Oh, and spammers. At least one cashflow relevant demographic covered.
We engineers and geeks tend to get excited about solving a problem and sometimes forget the humanity of humans.
Portal had the voices of the turrets just right.
I would think that Google's executives shouldn't have a say in that question at all. As the chosen representatives of the people, that is a job for the Government.
This argument is hilarious, but I'll play along. First of all "racism" is about superiority, not about differentiation per-se. There is nothing inherently wrong about acknowledging differences, it is wrong when it becomes the sole reason for assuming superiority. That is the textbook definition of racism, so to answer your question: No, in my view it would not be wrong to force an intelligent entity that is not human to disclose this fact.

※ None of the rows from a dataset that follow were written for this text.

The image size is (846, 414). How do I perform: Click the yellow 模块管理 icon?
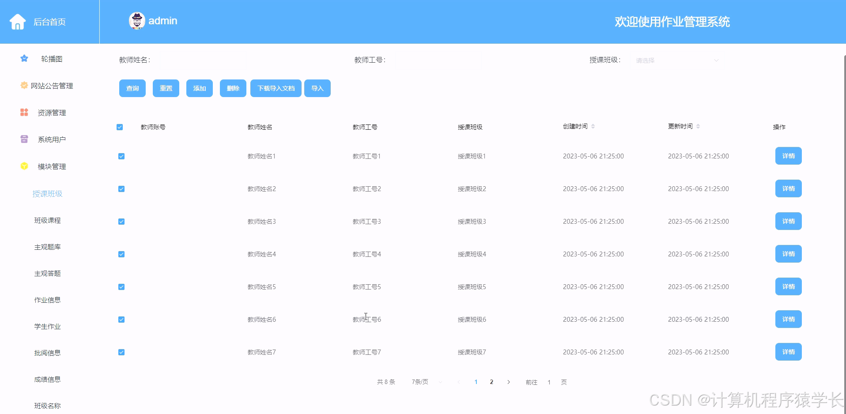point(24,166)
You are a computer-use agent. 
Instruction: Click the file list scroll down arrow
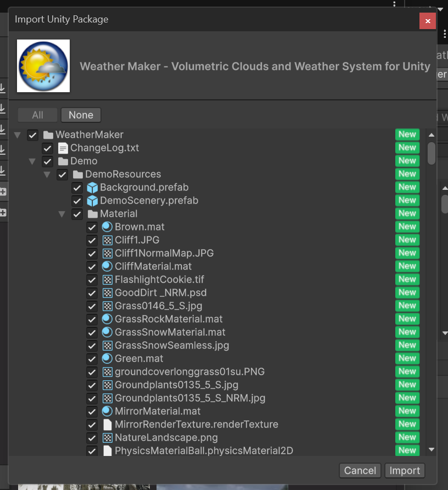[432, 449]
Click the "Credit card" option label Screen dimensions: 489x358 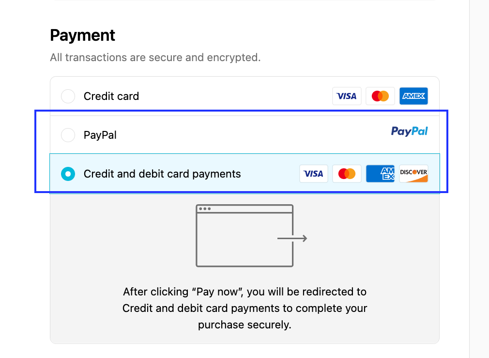(x=111, y=97)
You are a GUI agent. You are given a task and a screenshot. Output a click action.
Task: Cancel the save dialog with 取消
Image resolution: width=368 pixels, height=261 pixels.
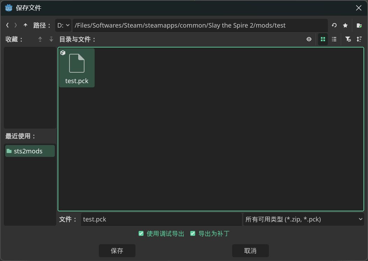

It matters so that my approach to dealing with this "intelligent entity" can be adjusted accordingly, as per my needs.
Why does it matter if the person chatting with you on the phone is made of meat or a super-being who's having thousands of similar conversations at the same time?
It matters because today we do not yet understand anything about the drivers and motivations of this "super-being" and before we are clear on that, I would like to know who or what I am conversing with. I am pretty sure you are referring to "Minds" from "The Culture" series, which a) is fiction, and more importantly for the sake of this discussion, b) Minds have a relatively well understood context of motivations, morality and history of mostly benign interaction with Culture citizens. The "Robocall version 2.0" touted by Google doesn't have that, and given Googles past track record, they don't really give a flying fuck about the general population. When it comes to the proprietor and owner of this technology today, we have been comprehensively identified as "the product" instead of "the customer" -- it is my right as a private citizen to know who or what I am interacting with, especially if it is a Google product.
Finally, whereas dealing with other humans can be understood on a base level of expected intelligence and wits, as well as shared identity, history and culture, interaction with "super-being" would by its' very definition be an unequal exchange. I have every right to know if my interlocutor had any kind of extreme advantage over me (you know, because it is a "super-being").
Or am I being speceist now?
In this case, the IA would disclose its nature and its lack of independent agency. It'd disclose the fact it's not considered a living being and not afforded any rights. The human, then, could engage in all sorts of abuse (and Microsoft had a lovely chatbot that had its "brain" damaged by trolls) that could leave lasting effects on its persisted state.
> I am pretty sure you are referring to "Minds" from "The Culture" series
You are completely wrong. Google's "Robocall 2.0" is nowhere near close a sci-fi worthy AI.